* _WORK ITEM_
Print the records below word for word, beginning with the first line and ending once the line containing "Home (33, 43)" is printed.

**** DATA SUPPLIED

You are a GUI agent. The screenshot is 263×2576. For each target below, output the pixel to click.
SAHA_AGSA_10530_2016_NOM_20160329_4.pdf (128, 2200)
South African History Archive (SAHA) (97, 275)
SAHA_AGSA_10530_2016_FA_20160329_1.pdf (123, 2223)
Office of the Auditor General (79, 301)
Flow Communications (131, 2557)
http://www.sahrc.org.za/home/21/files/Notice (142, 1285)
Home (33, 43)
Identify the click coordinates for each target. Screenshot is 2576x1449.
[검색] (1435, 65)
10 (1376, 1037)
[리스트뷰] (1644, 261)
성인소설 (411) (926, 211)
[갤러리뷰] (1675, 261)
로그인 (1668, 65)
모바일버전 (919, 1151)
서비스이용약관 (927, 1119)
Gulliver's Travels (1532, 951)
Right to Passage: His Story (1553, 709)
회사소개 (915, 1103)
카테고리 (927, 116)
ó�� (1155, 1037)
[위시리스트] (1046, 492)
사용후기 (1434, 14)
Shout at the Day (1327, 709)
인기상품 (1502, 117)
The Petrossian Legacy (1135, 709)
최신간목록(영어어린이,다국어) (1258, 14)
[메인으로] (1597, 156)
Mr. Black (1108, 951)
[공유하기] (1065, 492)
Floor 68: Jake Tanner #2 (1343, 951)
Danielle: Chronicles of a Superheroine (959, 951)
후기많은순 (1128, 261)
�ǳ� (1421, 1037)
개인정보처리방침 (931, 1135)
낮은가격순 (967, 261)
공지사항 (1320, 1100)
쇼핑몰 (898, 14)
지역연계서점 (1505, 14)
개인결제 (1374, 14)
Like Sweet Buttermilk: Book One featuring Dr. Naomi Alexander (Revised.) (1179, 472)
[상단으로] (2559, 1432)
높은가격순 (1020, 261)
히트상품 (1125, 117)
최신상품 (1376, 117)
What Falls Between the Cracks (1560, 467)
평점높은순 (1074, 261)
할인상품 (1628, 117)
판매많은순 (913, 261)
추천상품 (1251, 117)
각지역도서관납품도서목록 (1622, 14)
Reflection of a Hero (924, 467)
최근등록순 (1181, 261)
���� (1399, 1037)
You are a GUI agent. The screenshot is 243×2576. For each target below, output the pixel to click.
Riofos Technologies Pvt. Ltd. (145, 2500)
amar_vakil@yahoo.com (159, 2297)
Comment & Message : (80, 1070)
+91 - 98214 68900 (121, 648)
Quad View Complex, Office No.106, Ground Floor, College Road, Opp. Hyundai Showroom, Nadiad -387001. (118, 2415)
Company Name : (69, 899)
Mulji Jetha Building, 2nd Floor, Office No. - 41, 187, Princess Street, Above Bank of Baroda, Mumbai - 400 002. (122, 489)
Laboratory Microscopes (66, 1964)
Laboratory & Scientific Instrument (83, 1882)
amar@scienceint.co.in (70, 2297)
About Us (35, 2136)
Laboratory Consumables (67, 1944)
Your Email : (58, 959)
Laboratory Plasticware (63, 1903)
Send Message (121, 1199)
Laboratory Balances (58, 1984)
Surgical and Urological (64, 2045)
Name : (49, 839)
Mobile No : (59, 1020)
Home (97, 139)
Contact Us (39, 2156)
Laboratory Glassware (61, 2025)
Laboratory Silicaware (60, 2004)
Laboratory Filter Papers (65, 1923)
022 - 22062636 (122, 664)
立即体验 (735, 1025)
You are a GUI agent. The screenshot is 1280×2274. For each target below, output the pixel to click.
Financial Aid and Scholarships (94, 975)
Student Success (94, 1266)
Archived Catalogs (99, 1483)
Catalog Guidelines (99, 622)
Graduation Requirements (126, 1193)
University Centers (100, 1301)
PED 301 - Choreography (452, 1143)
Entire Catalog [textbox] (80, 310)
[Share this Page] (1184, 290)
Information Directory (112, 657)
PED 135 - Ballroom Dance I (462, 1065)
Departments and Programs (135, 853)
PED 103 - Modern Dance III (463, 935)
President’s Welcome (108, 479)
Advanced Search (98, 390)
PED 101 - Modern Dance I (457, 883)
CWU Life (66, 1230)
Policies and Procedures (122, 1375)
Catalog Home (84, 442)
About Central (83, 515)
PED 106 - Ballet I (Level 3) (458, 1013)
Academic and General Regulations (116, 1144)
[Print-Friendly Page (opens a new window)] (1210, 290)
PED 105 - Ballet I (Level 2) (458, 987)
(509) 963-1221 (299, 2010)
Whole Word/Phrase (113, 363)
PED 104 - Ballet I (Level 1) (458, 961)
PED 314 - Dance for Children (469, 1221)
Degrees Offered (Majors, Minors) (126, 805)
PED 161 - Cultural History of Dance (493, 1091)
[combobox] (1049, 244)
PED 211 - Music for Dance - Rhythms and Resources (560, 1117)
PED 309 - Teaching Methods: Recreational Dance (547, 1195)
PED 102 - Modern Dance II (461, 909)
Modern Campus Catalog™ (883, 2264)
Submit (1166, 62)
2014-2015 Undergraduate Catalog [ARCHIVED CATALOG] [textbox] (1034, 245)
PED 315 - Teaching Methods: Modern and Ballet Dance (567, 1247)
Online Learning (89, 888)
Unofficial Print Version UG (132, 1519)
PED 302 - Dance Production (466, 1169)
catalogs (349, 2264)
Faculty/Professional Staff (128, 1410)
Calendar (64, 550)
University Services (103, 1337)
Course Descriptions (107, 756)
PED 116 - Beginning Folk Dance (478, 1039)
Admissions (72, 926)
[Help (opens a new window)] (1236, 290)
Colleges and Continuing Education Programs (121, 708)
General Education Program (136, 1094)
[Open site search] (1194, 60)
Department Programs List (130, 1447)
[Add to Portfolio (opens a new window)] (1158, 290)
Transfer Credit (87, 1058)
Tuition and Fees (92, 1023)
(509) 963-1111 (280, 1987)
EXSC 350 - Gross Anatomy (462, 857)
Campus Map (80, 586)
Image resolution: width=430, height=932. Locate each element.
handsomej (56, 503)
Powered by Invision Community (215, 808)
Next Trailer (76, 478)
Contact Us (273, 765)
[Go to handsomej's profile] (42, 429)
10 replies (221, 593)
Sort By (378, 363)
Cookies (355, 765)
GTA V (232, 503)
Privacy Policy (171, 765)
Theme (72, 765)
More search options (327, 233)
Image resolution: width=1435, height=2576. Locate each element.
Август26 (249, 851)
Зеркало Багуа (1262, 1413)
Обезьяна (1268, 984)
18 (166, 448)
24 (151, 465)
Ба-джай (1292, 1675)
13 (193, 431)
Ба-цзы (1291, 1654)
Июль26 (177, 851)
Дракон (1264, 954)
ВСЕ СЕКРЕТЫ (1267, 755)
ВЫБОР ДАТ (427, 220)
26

********

* _ANSWER SPACE_
You are a GUI agent. The screenshot is 263×2576. For each target below, output the pixel to click.
SAHA_AGSA_10530_2016_NOM_20160329_4.pdf (128, 2200)
South African History Archive (SAHA) (97, 275)
SAHA_AGSA_10530_2016_FA_20160329_1.pdf (123, 2223)
Office of the Auditor General (79, 301)
Flow Communications (131, 2557)
http://www.sahrc.org.za/home/21/files/Notice (142, 1285)
Home (33, 43)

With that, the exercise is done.